In some of the secret encounters taking place regularly in Amman between Israeli Mossad and senior Saudi intelligence officials, a favorite topic was the Obama administration’s apparent indifference to the inroads Russia was making on American influence in the region. Under the impetus provided by the deal between Bandar and Putin, Moscow was climbing back to its old Cold War position in the most populous Arab nation, Egypt.
The Saudi side offered two possible explanations for Washington’s unconcern:
1. For Obama, Russia was the lesser of three evils, the other two being Iran or Al Qaeda.
2. He was deep into the process of pulling up US stakes in the Middle East.

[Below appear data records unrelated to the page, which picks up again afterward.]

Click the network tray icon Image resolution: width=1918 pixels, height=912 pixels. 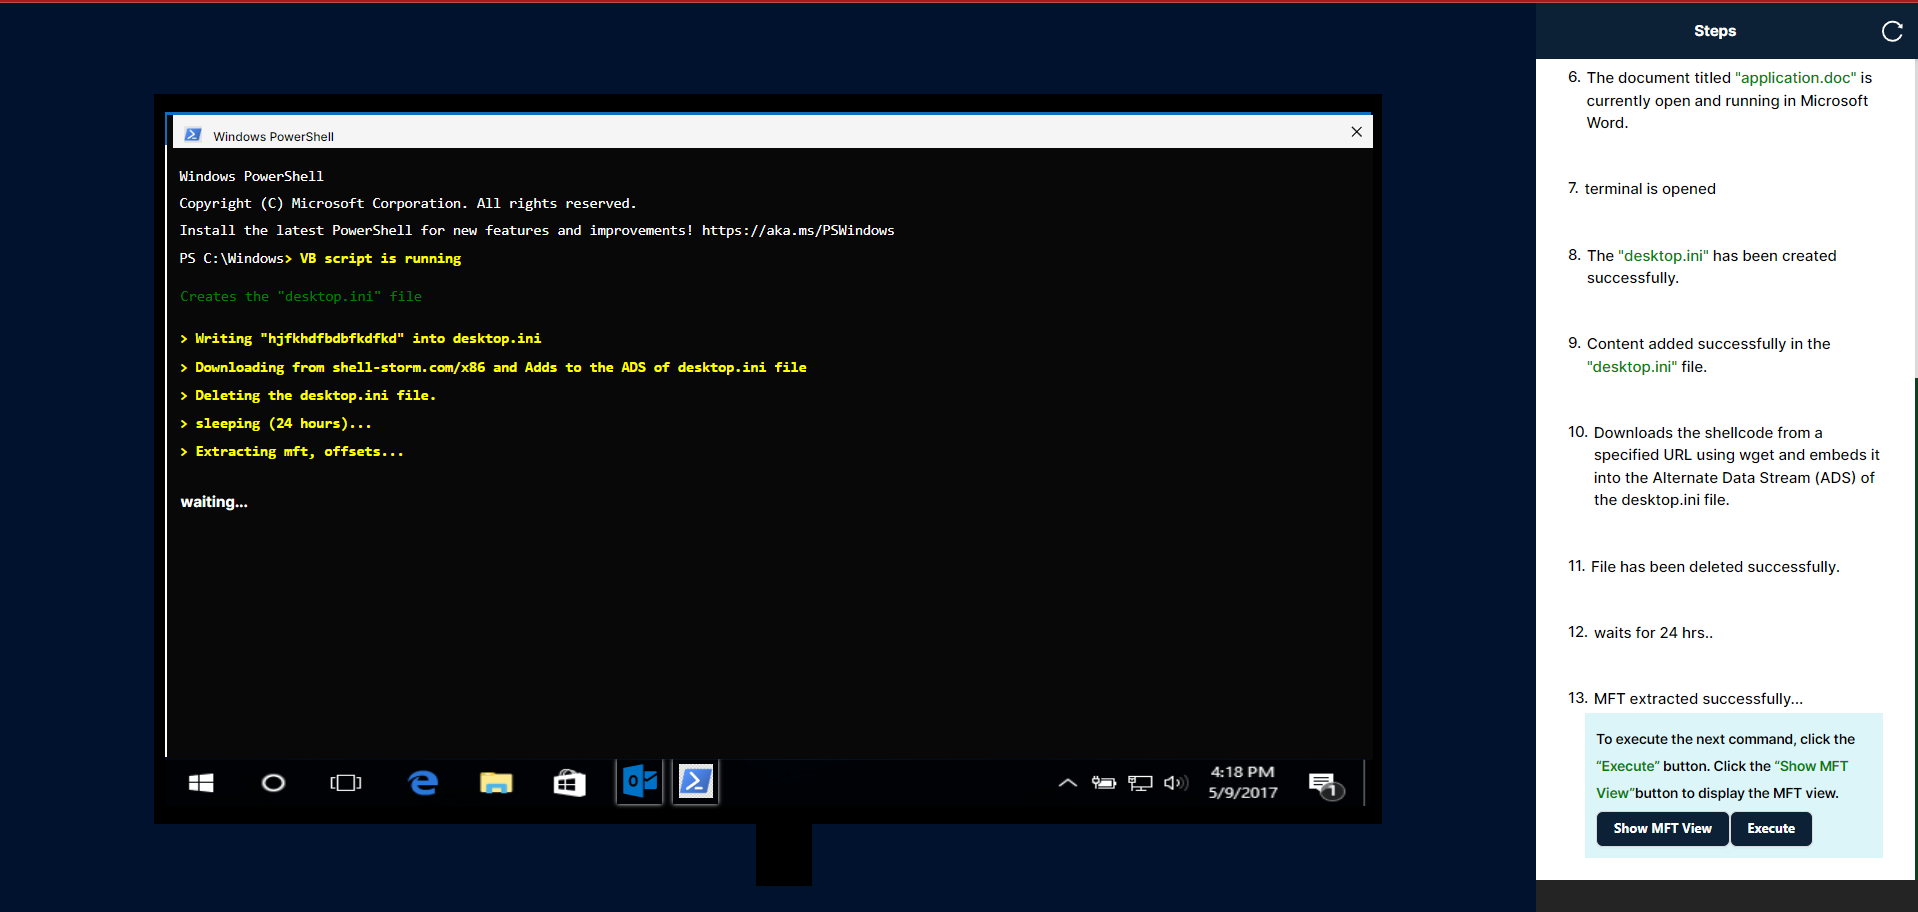(x=1140, y=783)
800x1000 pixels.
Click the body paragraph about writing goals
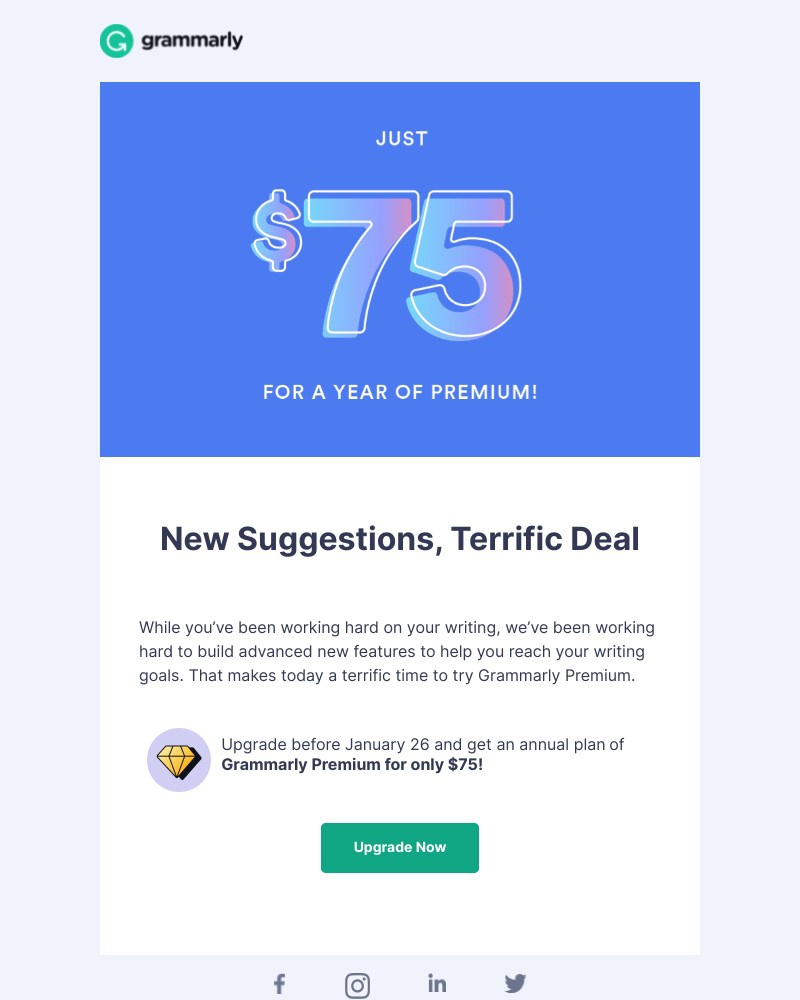397,651
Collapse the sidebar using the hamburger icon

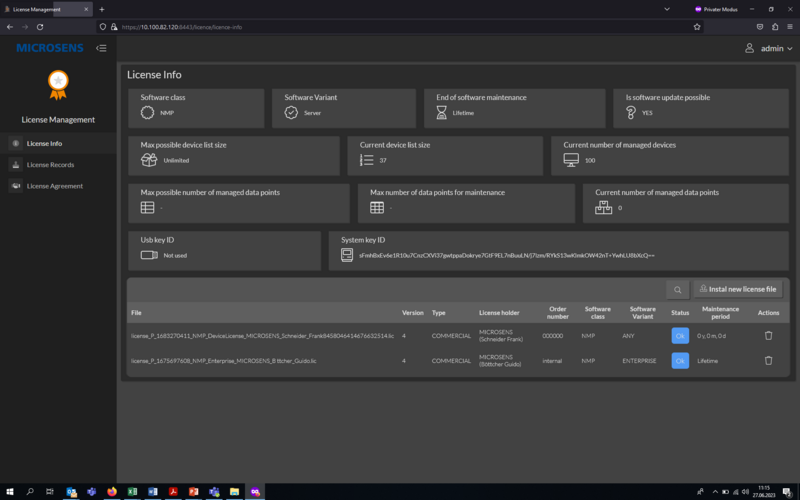101,48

The Israeli prime minister ordered his national security advisers to try and find out the extent of the administration’s abdication from involvement in Middle East affairs. The Israeli and American experts they consulted, including American military figures, reached the same conclusion as the Saudis – namely, that President Obama had lost interest in the region at large, excepting only for Iran and its nuclear program and the war on Al Qaeda.
The president had little sympathy to spare for the region’s trouble spots and issues, including Syria, Lebanon, Egypt, the Gulf emirates and the Palestinians. He decided that it was time for them to learn to to deal with their own woes without involving America.

Let Russia take over

Obama therefore did not mind Russia spreading its political and military wings across the Middle East. Anyway, he and Putin were in close rapport on these issues and, if US interests as a power were infringed, he would sort the problem out directly with Putin, in the same way as the pair were settling the Syrian and Iranian issues between them.
(Read the separate item on Moscow I as the replacement for Geneva II)
An issue that was once a critical in US policy-making, coordinating international oil prices with the Arab oil kingdoms and emirates, has also receded as an overriding feature of US-Arab ties. According to the evaluations put before the Israeli prime minister, the Obama administration has decided to put the price of oil in a box separate from other issues: The US can continue to coordinate oil prices with Saudi Arabia without being dragging into the region’s disorders.
High-ranking Saudi officials confirmed to their Israeli counterparts that their own contacts in Washington had confirmed those very conclusions and made no attempt to qualify them.
For months, Israel’s government, intelligence and military policy-makers watched the Obama administration pulling in its international horns with astonished disbelief. Only a few top officials grasped that the environment in which Israeli operated had changed unrecognizably, sweeping away the fundamental principles which had been the bedrock of its policies.

America also folds its tents in Central Asia

During October, Israeli representatives came up against the same American pattern of conduct in Central Asia. The Obama administration was seen pulling up roots not just in the Middle East, but also removing itself from the Caspian coastal nations and Iran’s neighbors. This discovery struck Israel with the most force in Kazakhstan and Azerbaijan, where Jerusalem’s strategic, military, intelligence and economic interests were closely bound with the US presence in the neighborhood.
When the Americans were seen packing up their military bases in Central Asia while posing no resistance to the Russians moving in, it was finally borne in on Jerusalem, DEBKA Weekly’s sources confirm, that Israel had better start reshuffling its markers in two world regions vital to its interests.
When Netanyahu said recently that, if necessary, Israel would know how to act on its own, he was not just talking about a military strike on Iran, but referring obliquely to Washington’s new posture. He was saying he had digested the fact that Obama’s America expected Israel, like the rest of the Middle East governments, to take charge of its own problems without calling on Washington for help.